#### What is needed
Would you please copy the part of the material below that opens with the line containing "sortie en famille (400, 1381)" and closes with the line containing "Read More (166, 668)"? Copy it exactly, and only it.

━━━ Exercise inputs

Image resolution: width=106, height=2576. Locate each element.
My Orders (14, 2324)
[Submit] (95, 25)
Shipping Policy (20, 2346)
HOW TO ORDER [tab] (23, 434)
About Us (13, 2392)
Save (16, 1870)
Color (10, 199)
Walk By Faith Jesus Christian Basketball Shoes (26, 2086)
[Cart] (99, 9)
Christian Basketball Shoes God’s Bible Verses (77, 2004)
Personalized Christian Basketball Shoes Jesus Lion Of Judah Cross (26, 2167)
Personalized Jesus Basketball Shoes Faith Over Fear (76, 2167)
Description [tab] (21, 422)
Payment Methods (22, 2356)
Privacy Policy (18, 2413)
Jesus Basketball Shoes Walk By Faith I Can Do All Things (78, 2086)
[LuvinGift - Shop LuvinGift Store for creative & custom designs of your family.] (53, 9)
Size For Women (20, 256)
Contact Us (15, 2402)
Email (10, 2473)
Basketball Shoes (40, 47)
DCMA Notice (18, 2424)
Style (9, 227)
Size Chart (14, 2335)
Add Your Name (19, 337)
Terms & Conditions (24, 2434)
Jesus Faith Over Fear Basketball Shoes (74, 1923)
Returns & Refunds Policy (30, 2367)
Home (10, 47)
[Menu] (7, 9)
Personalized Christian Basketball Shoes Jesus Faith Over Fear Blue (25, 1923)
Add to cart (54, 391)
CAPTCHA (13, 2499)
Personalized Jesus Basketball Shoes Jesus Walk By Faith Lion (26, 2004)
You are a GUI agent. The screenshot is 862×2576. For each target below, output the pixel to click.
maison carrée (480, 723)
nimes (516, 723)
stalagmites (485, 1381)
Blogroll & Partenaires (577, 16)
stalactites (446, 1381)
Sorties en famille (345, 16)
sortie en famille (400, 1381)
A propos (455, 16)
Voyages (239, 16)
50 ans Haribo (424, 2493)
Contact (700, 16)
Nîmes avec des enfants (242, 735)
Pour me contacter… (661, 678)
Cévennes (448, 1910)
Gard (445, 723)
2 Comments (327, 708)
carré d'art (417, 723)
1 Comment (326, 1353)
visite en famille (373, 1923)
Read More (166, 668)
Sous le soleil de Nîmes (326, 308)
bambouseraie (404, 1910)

━━━━━━

#### Output of the exercise
sortie en famille (400, 1381)
A propos (455, 16)
Voyages (239, 16)
50 ans Haribo (424, 2493)
Contact (700, 16)
Nîmes avec des enfants (242, 735)
Pour me contacter… (661, 678)
Cévennes (448, 1910)
Gard (445, 723)
2 Comments (327, 708)
carré d'art (417, 723)
1 Comment (326, 1353)
visite en famille (373, 1923)
Read More (166, 668)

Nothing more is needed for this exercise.